Unilateral Equal to Bitemporal ECT in Depression

Pam Harrison

September 03, 2015

AMSTERDAM — High-dose unilateral electroconvulsive therapy (ECT) is as effective as the more conventional bitemporal approach and is associated with fewer cognitive effects, especially autobiographic memory, the most controversial side effect associated with ECT, a randomized comparison of the two modes suggests.

The study was presented here during the 28th European College of Neuropsychopharmacology (ECNP) Congress.

"Convention in the United Kingdom has been to use bitemporal ECT, and this was based on the UK's ECT group's meta-analysis in the Lancet about 10 years ago, where they found bitemporal ECT was much better than unilateral," Declan McLoughlin, MD, Trinity College Institute of Neurosciences, Dublin, Ireland, told delegates here.

"But this was before many new studies were done comparing the two, including our own, and certainly it would now appear that unilateral is just as good as bitemporal ECT, but unilateral ECT has some cognitive advantages," he said.

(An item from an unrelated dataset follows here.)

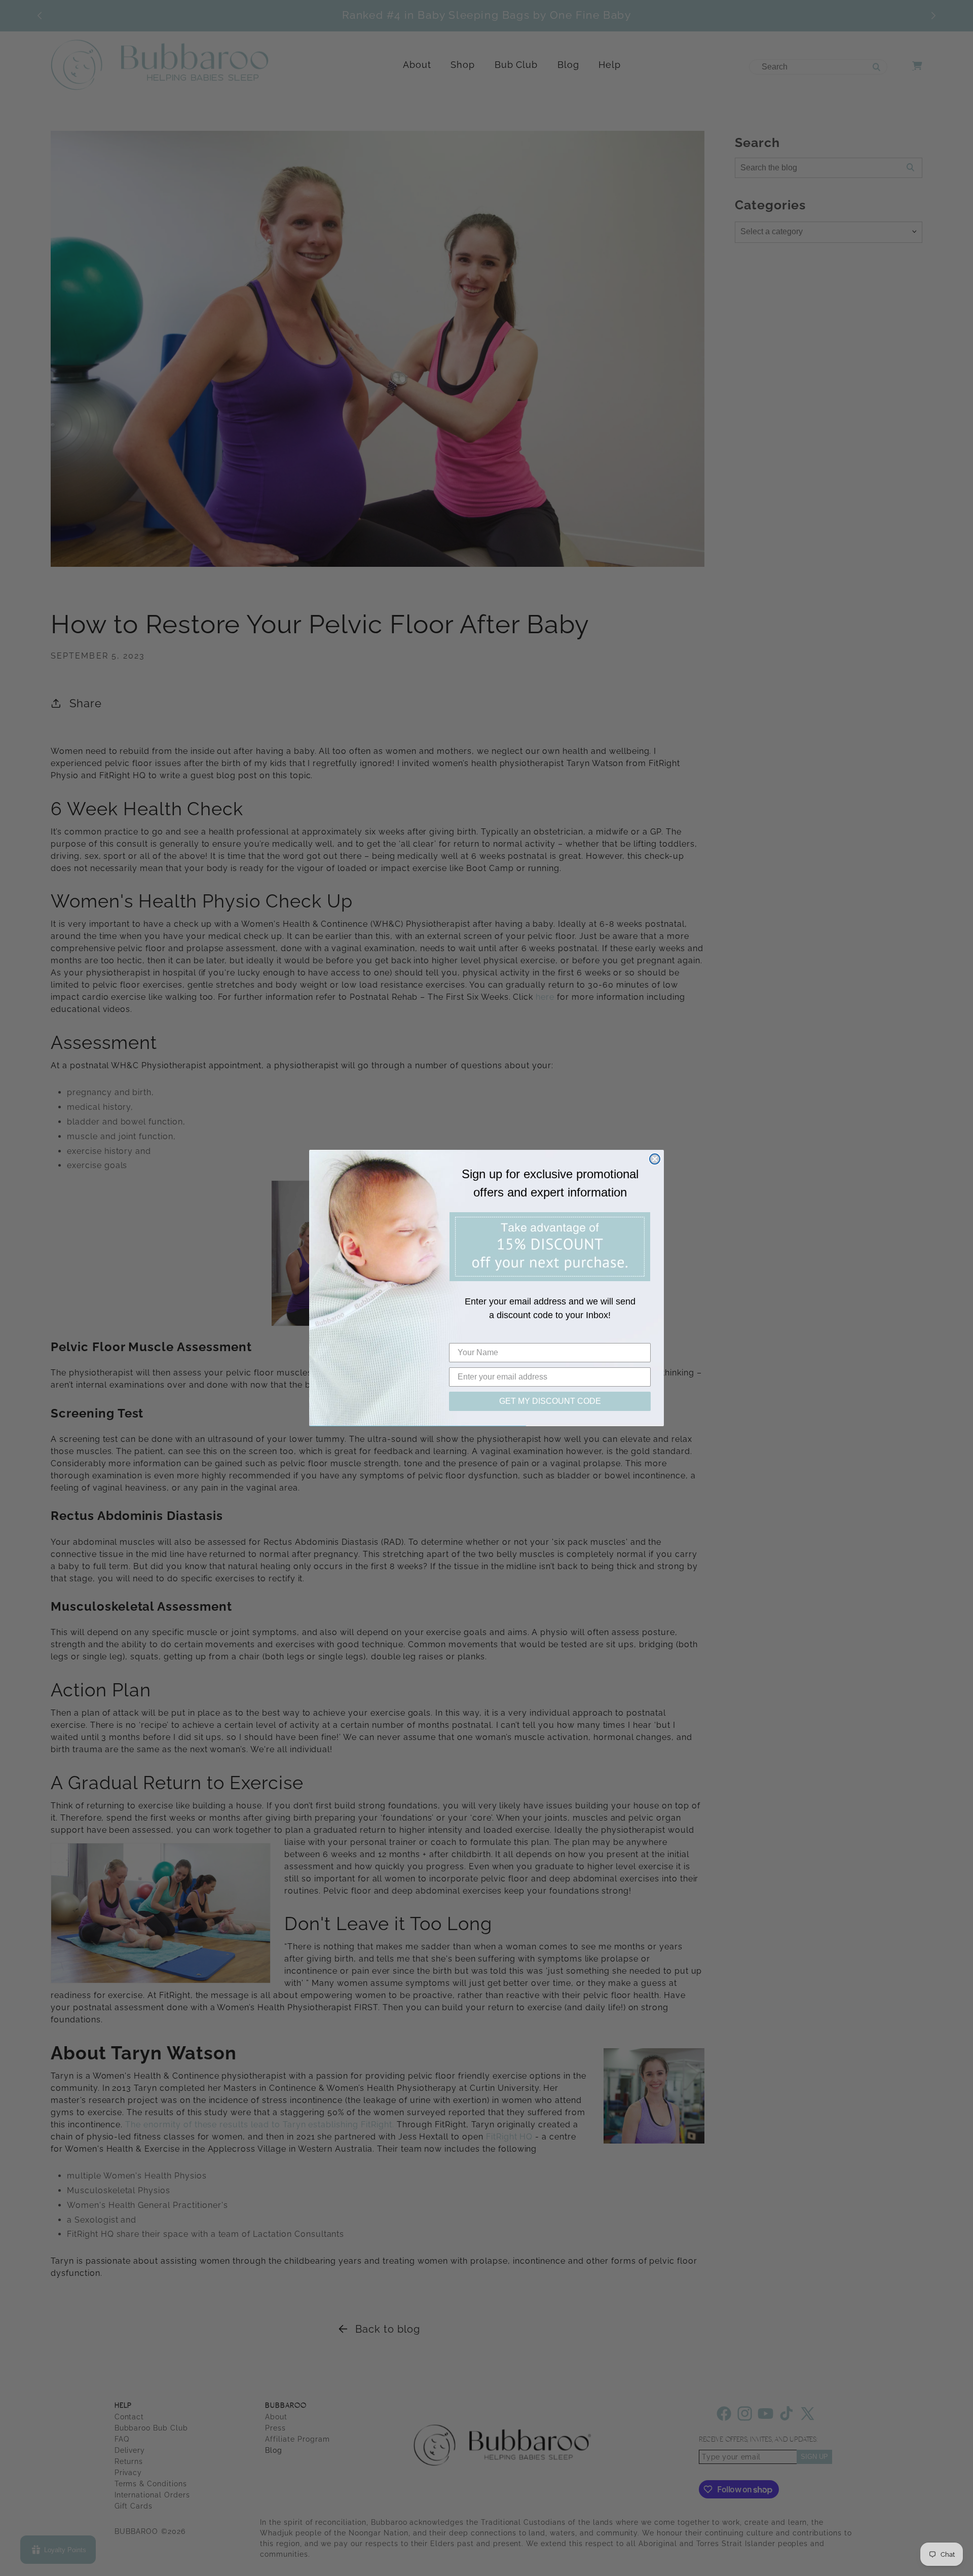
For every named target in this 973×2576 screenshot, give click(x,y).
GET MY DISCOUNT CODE (550, 1401)
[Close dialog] (655, 1159)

"So if you are discussing treatment options with a patient, you need to give them this information so they can make a choice about what they want."

Noninferiority Trial

The EFFECT-Dep trial was a noninferiority pragmatic study designed to reflect real-world practice of ECT. A total of 140 patients with major depression were randomly assigned in equal numbers to high-dose right unilateral ECT (6 x seizure threshold [ST]) or to standard bitemporal ECT (1.5 x ST) for as many ECT sessions required to achieve a good response.

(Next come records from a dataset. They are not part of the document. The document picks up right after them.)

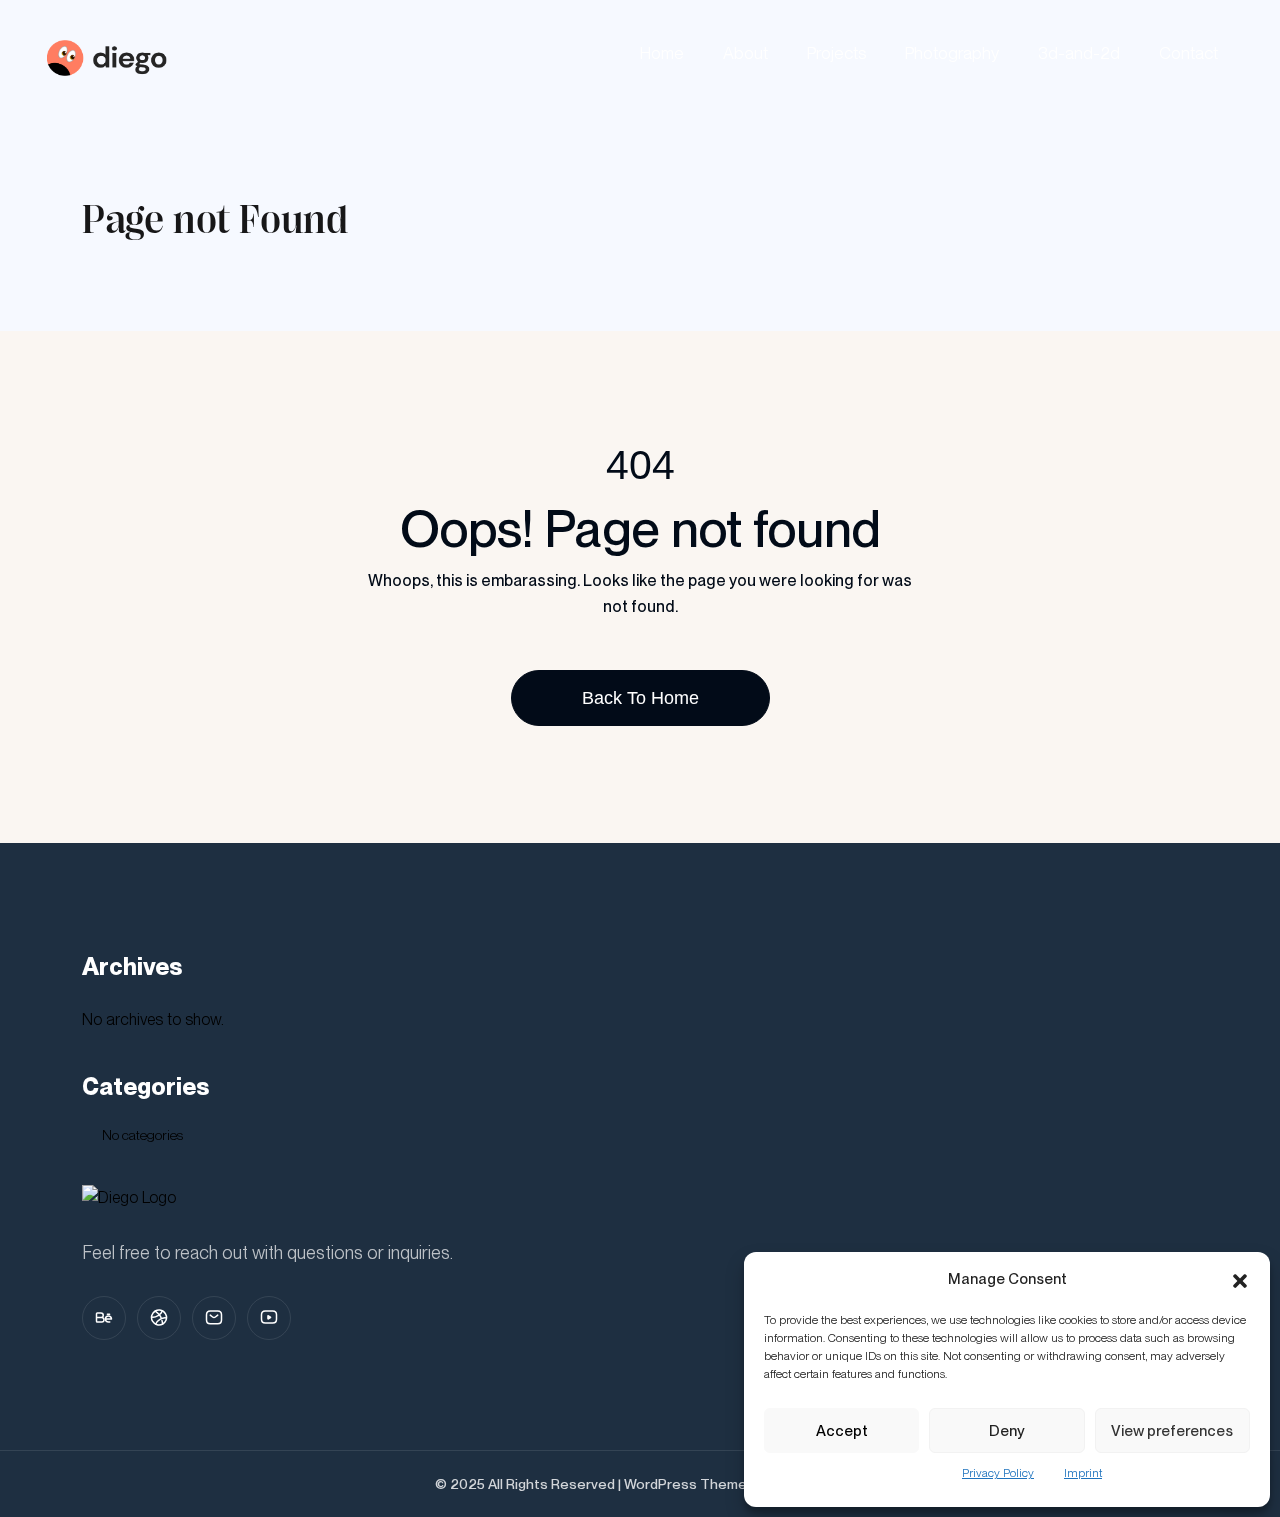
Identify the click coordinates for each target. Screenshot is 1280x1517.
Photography (952, 53)
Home (662, 53)
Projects (836, 53)
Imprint (1083, 1473)
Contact (1188, 53)
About (745, 53)
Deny (1007, 1431)
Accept (842, 1431)
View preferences (1172, 1431)
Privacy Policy (998, 1473)
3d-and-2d (1079, 53)
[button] (1240, 1279)
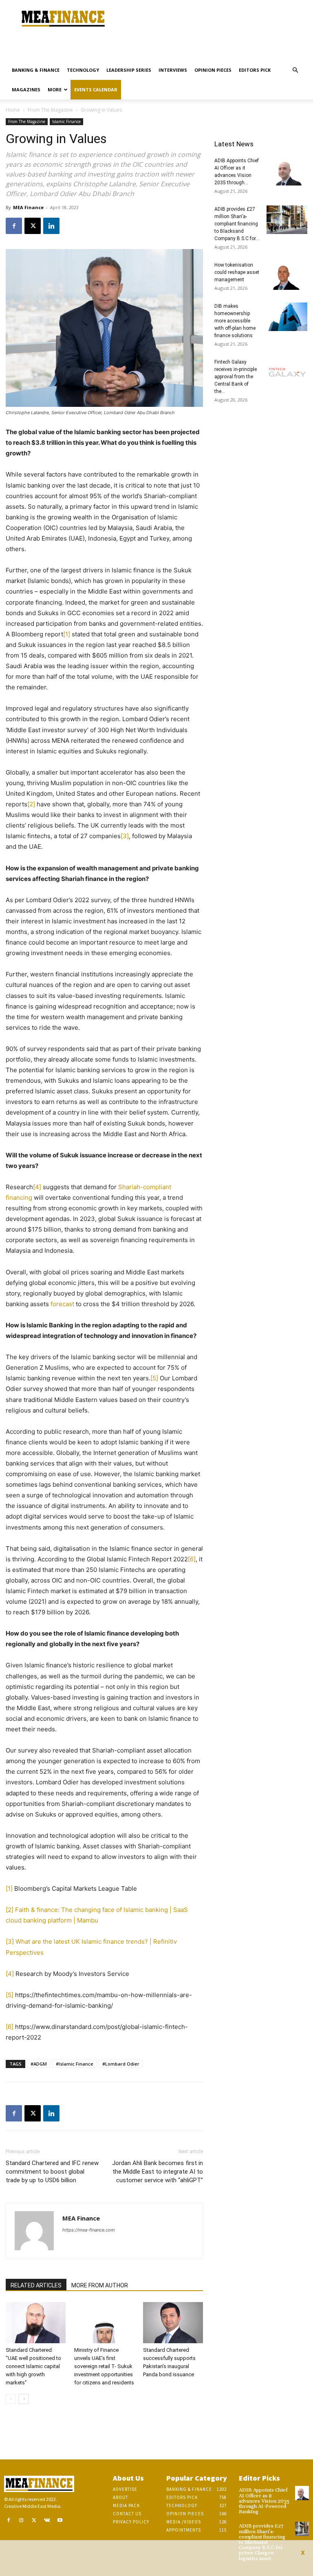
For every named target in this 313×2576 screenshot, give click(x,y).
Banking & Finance (36, 70)
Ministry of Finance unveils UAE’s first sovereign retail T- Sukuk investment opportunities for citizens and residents (104, 2366)
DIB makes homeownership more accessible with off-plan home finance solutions (235, 320)
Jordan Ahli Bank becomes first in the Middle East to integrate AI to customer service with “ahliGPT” (157, 2171)
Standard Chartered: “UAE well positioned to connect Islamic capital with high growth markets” (33, 2366)
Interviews (173, 70)
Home (13, 109)
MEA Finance (28, 207)
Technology (83, 70)
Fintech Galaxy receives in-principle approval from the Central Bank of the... (235, 376)
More (55, 89)
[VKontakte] (47, 2520)
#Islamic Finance (74, 2064)
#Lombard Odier (120, 2064)
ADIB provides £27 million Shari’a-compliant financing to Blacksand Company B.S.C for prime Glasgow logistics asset (262, 2542)
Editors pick (255, 70)
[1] (66, 634)
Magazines (26, 89)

Patients had either unipolar or bipolar depression, and about 20% of the patients had some element of psychosis.

"We gave ECT twice a week," Dr McLoughlin said. "In the first session, we established a seizure threshold, looking for a minimal charge, and after that, bilateral was given at fives times the seizure threshold and unilateral at six times the seizure threshold."

Patients received a maximum of 12 ECT sessions, but most patients received eight sessions in both treatment groups.

The primary outcome was change in the 24-item Hamilton Depression Rating Scale after the course of ECT. Secondary outcomes included various measures of cognition.

"There was no difference in either response or remission rates nor in relapse rates between the two groups," Dr McLoughlin reported.

The overall response rate was 57%, and the overall remission rate was 44%, he added.

There was also no significant difference between the two groups in relapse rates at 3 or 6 months' follow-up, although numerically, the unilateral group appeared to do better than the bilateral group.

"When we looked at cognitive side effects, there was an advantage for the unilateral group in terms of immediate recovery of orientation after individual treatments during the course of ECT at 19 minutes vs 26 minutes for the bitemporal group," Dr McLoughlin observed.

It was previously reported that delayed time to orientation after an ECT session predicts cognitive problems, such as amnesia over time.

Consistency of recall of baseline memories was 35% lower in the group receiving bilateral ECT at the end of treatment (OR, 0.65; P = .001). This was maintained at both 3 and 6 months' follow-up (OR, 0.59; P < 001 for both time points).

Investigators did not detect any significant differences in other cognitive measures between the two groups with the exception of immediate verbal recall, which was superior in the unilateral group for the first 3 months, after which the difference disappeared.

"At the moment, we are changing our practice and are suggesting that if a patient is referred for treatment-resistant depression, the most common indication for ECT, then to start off with high-dose unilateral ECT, especially if patients have cognitive issues to begin with," Dr McLoughlin observed.

No One Single Technique

Commenting on the study, Pascal Sienaert, MD, PhD, Catholic University of Leuven, Belgium, cautioned that he does not think there is any one single ECT technique that should be considered standard of care at the moment, at least not on the basis of findings to date.

"I think the data give us some possibilities to tailor treatment to patients and to show a treatment technique that is more or less of use in this or that patient," he said.

"So the question in my mind to answer is not what is the single most efficacious and safe treatment technique, because I don't think there is one, but which patients will respond faster to ECT and which patients will experience cognitive effects and why."

Dr McLoughlin and Dr Sienaert have disclosed no relevant financial relationships.

28th European College of Neuropsychopharmacology (ECNP) Congress. Abstract S.05.01. Presented August 30, 2015.